- REQUIRED WORK: In the listing below, the line containing "Given: Expand Scroll for more transfers" marks the end; copy exactly every line from the first through that one.

··· GIVEN RECORDS

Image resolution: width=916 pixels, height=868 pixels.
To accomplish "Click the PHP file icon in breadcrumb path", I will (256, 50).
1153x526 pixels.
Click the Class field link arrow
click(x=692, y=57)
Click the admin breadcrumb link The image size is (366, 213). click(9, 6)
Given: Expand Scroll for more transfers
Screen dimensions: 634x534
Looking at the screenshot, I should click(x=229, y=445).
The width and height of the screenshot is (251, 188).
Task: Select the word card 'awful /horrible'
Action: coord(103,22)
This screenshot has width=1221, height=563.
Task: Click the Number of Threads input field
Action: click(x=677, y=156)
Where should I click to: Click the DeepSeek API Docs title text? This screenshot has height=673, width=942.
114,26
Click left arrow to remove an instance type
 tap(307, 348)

······

- WRITTEN REPLY:
Image resolution: width=916 pixels, height=868 pixels.
To accomplish "Click the PHP file icon in breadcrumb path", I will (256, 50).
1153x526 pixels.
Click the Class field link arrow
click(x=692, y=57)
Click the admin breadcrumb link The image size is (366, 213). click(9, 6)
Given: Expand Scroll for more transfers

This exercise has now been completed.